**DATA FOR THIS EXERCISE**
::::
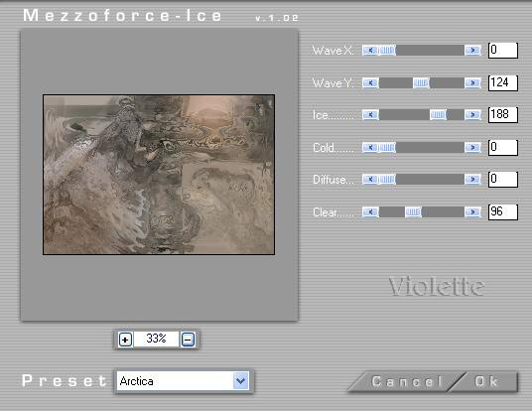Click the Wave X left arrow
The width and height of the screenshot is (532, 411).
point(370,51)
::::
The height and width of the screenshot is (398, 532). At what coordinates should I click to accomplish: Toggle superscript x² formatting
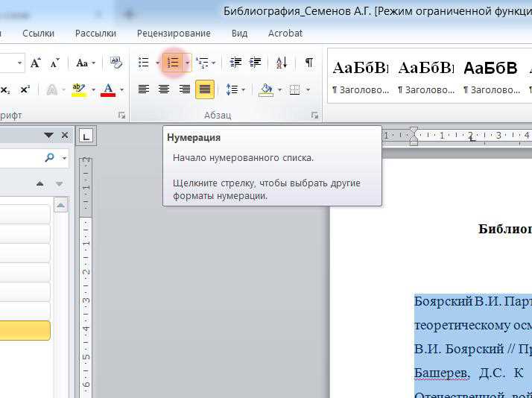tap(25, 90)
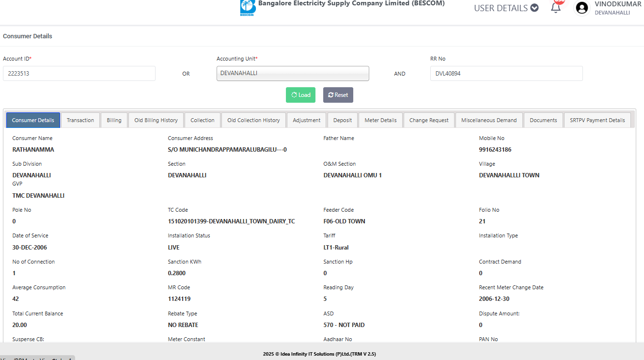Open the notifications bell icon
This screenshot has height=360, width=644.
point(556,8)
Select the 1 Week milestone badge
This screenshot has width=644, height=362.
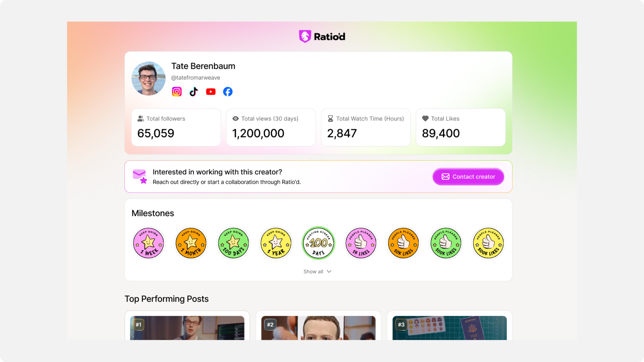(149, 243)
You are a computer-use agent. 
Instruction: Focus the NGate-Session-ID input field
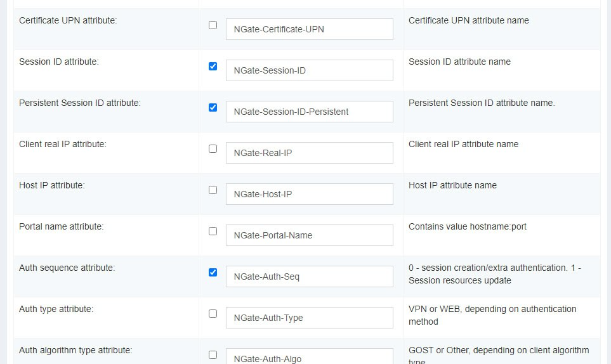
::::
**EXERCISE GOAL**
Transcribe, exactly and without additions, the lines of the records above, beginning with the line that contains "You are a computer-use agent." and ending with the line that contains "Instruction: Focus the", both included.

**COMPLETED EXERCISE**
You are a computer-use agent. 
Instruction: Focus the NGate-Session-ID input field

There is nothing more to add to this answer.